Wiley is making two mistakes here: setting the perfect against the good, and vastly underestimating human ingenuity.

Standards are inarguably required for automated sharing and essential for the sharing of ALL data, but that doesn't mean that sharing SOME data, with evolving standards or even without any standards, has no utility....

This leads me to the second mistake. It seems odd to me to insist that because standards are difficult to develop and implement, the bulk of such work is futile. The key is the phrase "currently... impractical". The whole concept of the internet was probably considered "currently impractical" by a great many people, until someone went and built it....

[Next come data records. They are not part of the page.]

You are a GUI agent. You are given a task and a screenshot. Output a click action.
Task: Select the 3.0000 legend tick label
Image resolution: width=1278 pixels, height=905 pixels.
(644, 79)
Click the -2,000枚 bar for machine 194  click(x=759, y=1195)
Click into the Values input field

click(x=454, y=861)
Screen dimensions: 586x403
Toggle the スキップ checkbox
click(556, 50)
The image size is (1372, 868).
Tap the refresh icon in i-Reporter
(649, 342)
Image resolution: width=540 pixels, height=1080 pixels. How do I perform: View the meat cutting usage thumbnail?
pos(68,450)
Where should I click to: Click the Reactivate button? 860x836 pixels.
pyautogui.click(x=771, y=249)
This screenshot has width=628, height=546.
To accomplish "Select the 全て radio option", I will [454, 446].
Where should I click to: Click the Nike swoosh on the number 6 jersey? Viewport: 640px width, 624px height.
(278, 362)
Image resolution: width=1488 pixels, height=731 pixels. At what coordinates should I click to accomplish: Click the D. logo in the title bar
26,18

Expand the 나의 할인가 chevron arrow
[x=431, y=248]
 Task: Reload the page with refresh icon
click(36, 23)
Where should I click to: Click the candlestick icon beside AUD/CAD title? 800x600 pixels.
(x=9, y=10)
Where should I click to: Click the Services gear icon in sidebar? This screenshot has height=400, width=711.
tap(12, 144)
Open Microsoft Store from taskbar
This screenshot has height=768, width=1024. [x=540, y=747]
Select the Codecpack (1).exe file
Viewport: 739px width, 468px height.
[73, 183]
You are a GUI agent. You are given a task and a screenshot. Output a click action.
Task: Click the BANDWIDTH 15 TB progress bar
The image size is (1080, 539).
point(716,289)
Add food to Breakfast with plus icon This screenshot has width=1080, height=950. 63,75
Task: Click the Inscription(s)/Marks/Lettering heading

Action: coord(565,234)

Moreover, I am not the only one who disagrees about the value of creating standards for difficult-to-share data. If you think western blots would be a nightmare, how about biodiversity data -- like, say, museum specimens? How about anthropometric data, exchangeable biomaterials, neuroscience data, electron micrographs, magnetic resonance images or microscopy images? The MIBBI project has dozens of other examples, the Open Biomedical Ontologies Foundry is working on dozens more, and Bioformats.org might offer a lightweight solution to some of the same problems....

I cannot begin to imagine how to build semantic and exchange standards for those kinds of data, but I'm not about to bet against the people currently trying to do so; nor do I believe that, once built, their systems will prove to have been "not worth the effort"....

Wiley goes on to say:

Unfortunately, most experimental data is obtained ad hoc to answer specific questions and can rarely be used for other purposes.

which is just plain wrong. Much of the rationale for data sharing, the engine of much of its promise, is the simple observation that you cannot know what someone else will do with your data, particularly when they have access to lots of other people's data to go with it....